- **Dokument**
Noch vor zehn Jahren gab es in Deutschland nur eine einzige Hornissenart: Vespa crabro, auch Europäische Hornisse genannt. 2014 wurde dann erstmals die Asiatische Hornisse gemeldet, die vor allem bei Imkern gefürchtet ist – aber dazu später mehr. Nun scheint sich bald eine dritte Art dazuzugesellen: die Orientalische Hornisse, Vespa orientalis.
Laut Meldung des Nabu wurde zum ersten Mal ein Fund in Deutschland dokumentiert. Der Nachweis erfolgte über das Citizen-Science-Meldeportal NABU-naturgucker.de und kam aus Mannheim, wie der Nabu am 18. Oktober berichtete.1 Aber was bedeutet das genau? Kann die Orientalische Hornisse bei uns überleben und sich verbreiten? Wie gefährlich sind die Insekten für den Menschen und müssen Imker auch bei dieser Art Sorge um ihre Bienenvölker haben? PETBOOK beantwortet die wichtigsten Fragen zu Vespa orientalis.

- **Auszüge aus Datensätzen**
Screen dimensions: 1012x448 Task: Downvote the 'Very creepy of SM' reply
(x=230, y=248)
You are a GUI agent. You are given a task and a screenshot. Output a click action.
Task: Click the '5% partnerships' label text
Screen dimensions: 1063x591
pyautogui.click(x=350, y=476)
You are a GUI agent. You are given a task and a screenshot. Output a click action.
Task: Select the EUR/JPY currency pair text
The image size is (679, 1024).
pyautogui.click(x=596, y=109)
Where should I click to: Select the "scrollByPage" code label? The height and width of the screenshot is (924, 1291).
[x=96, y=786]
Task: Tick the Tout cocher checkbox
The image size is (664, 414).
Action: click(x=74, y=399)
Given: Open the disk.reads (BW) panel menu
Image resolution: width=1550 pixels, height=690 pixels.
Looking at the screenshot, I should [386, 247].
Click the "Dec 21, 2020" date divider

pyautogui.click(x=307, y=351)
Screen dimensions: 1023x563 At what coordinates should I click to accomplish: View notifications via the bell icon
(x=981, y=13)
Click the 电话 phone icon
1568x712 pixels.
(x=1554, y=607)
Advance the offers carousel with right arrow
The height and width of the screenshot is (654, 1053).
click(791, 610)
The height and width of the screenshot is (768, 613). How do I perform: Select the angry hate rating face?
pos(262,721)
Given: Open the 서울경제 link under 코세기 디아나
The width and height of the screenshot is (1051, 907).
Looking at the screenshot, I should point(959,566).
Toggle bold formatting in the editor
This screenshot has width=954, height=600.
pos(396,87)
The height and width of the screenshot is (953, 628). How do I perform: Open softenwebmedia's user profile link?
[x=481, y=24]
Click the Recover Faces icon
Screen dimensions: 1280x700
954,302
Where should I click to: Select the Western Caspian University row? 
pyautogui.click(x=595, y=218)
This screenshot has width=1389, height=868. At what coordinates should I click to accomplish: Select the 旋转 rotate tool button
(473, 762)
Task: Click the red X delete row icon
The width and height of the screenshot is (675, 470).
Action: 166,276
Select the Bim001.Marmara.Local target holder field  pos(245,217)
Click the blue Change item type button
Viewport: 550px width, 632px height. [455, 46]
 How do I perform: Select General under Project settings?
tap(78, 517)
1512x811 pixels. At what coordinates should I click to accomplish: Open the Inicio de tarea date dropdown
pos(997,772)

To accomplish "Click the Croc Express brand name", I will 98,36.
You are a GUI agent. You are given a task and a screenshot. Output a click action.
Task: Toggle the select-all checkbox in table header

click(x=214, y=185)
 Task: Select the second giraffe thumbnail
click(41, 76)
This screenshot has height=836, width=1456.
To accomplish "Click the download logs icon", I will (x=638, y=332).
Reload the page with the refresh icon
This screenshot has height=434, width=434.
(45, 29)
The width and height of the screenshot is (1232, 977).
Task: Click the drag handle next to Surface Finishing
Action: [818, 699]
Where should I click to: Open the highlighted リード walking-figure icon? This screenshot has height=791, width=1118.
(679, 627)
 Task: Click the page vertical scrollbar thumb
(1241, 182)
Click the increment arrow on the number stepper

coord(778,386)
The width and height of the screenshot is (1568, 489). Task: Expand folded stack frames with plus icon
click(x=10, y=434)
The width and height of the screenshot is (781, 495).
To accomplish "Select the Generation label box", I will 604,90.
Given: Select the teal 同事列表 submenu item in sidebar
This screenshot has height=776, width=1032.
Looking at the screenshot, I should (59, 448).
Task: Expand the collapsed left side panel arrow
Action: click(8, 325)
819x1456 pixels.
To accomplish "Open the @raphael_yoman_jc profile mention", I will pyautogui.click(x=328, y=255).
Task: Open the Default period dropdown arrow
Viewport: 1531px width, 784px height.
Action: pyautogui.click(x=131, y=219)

- **Aufgabe**
Greif den Text über die Orientalische Hornisse auf und schreib ihn nach seinem letzten Satz weiter. Die Datensätze werden hier nicht gebraucht.

- **Ergebnis der Aufgabe**
Überblick
Woher kommt die Orientalische Hornisse?
Wie der Artname „orientalis“ vermuten lässt, lebt die Hornisse eigentlich in wärmeren Gegenden. Tatsächlich ist Vespa orientalis die einzige Hornissenart, die trockenes Wüstenklima verträgt. Man findet sie daher in Nordafrika, dem Nahen und Mittleren Osten insbesondere der Türkei und dem Iran oder auch in Indien. Aber auch im europäischen Mittelmeerraum ist die Art verbreitet, wie etwa im Großraum Süditalien, Sizilien und Malta.
Das Exemplar, das zuletzt jedoch in Mannheim dokumentiert wurde, war ein Zufallsfund. So dachte die Nutzerin des Meldeportals, dass es sich um eine Asiatische Hornisse handelt. Das Foto zeigt jedoch klar ein Exemplar der Vespa orientalis. Wie das Tier dorthin gelangte und ob noch weitere Hornissen der Art in Deutschland existieren, ist bisher allerdings unklar.
Wie lebt die Orientalische Hornisse?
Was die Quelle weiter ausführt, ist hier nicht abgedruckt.